A conserved Arf-GEF modulates axonal integrity through RAB-35 by altering neuron-epidermal attachment

Neurites of sensory neurons densely innervate the skin and are embedded within it. These delicate structures are exposed to acute and chronic mechanical strain and yet their integrity is maintained throughout life. Although evidence suggests a neuroprotective role for the skin, the molecular pathways involved are still poorly understood. In C. elegans , the cytoskeletal molecule UNC-70/β-spectrin functions in synergy with the small GTPase RAB-35 within the skin to stabilize neuron-epidermal attachment structures against mechanical strain and prevent movement-induced damage to mechanosensitive axons. However, the full suite of molecules regulating these specialized attachments remains elusive.

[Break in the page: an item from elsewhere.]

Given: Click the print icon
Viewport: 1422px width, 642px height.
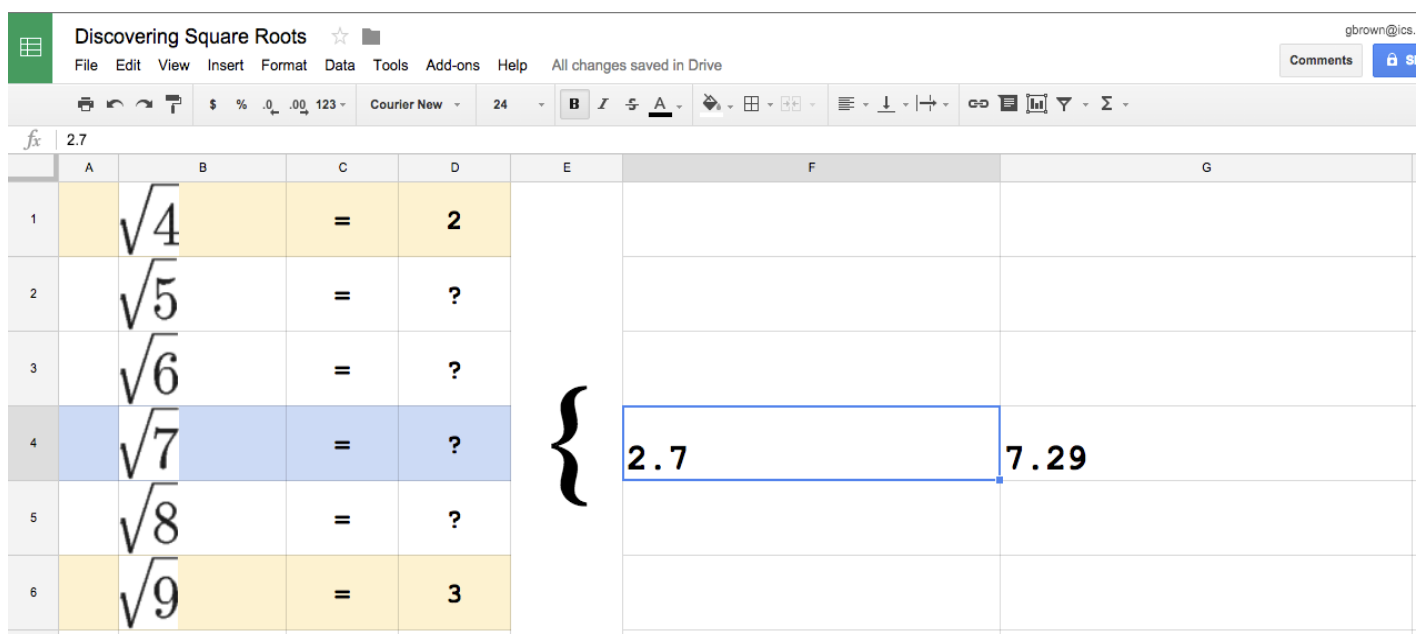Looking at the screenshot, I should [85, 104].
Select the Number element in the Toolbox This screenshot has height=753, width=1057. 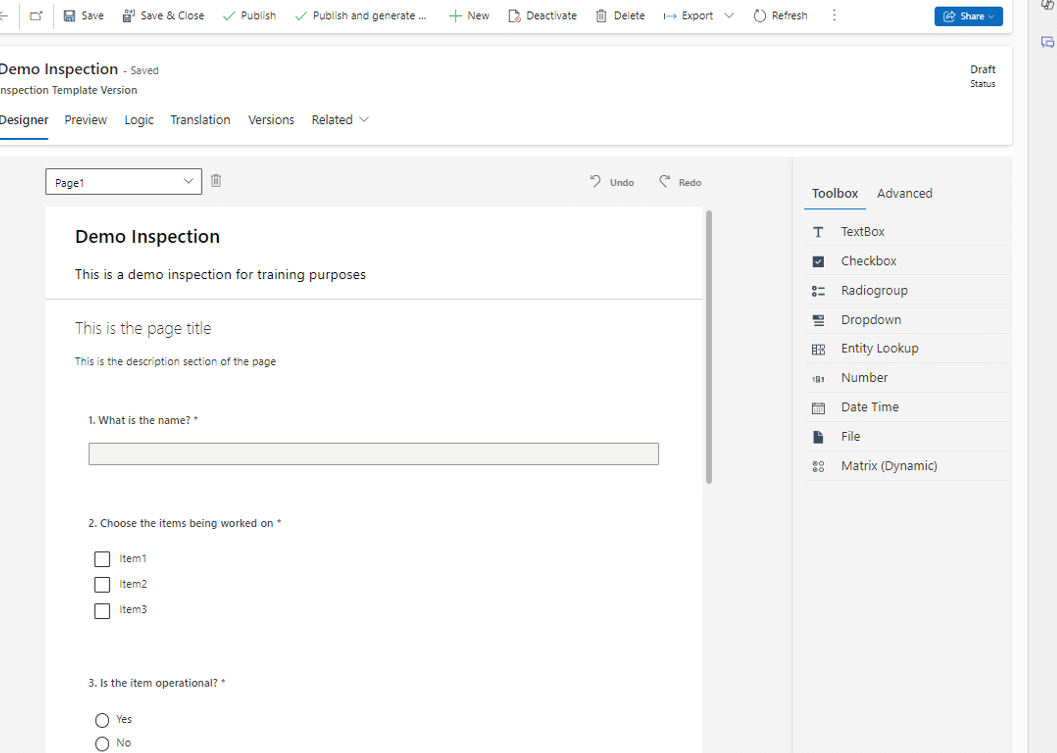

Here, through an unbiased forward genetic screen we have identified a guanine nucleotide exchange factor (GEF) previously associated with the endocytic-recycling machinery, AGEF-1a, that impacts axonal maintenance. We show that AGEF-1a functions selectively within the skin to regulate the integrity of the embedded axons. Mechanistically, we reveal that this effect is achieved through an interaction between AGEF-1a and epidermal RAB-35 to facilitate its activation, which in turn modulates the neuron-epidermal attachments. Finally, we demonstrate that the function of this GEF is highly conserved, with the expression of its human ortholog, BIG2 capable of replacing AGEF-1a. Together, we reveal the specific molecular machinery responsible for fine-tuning neuron-epidermal attachments and maintaining axonal integrity during life.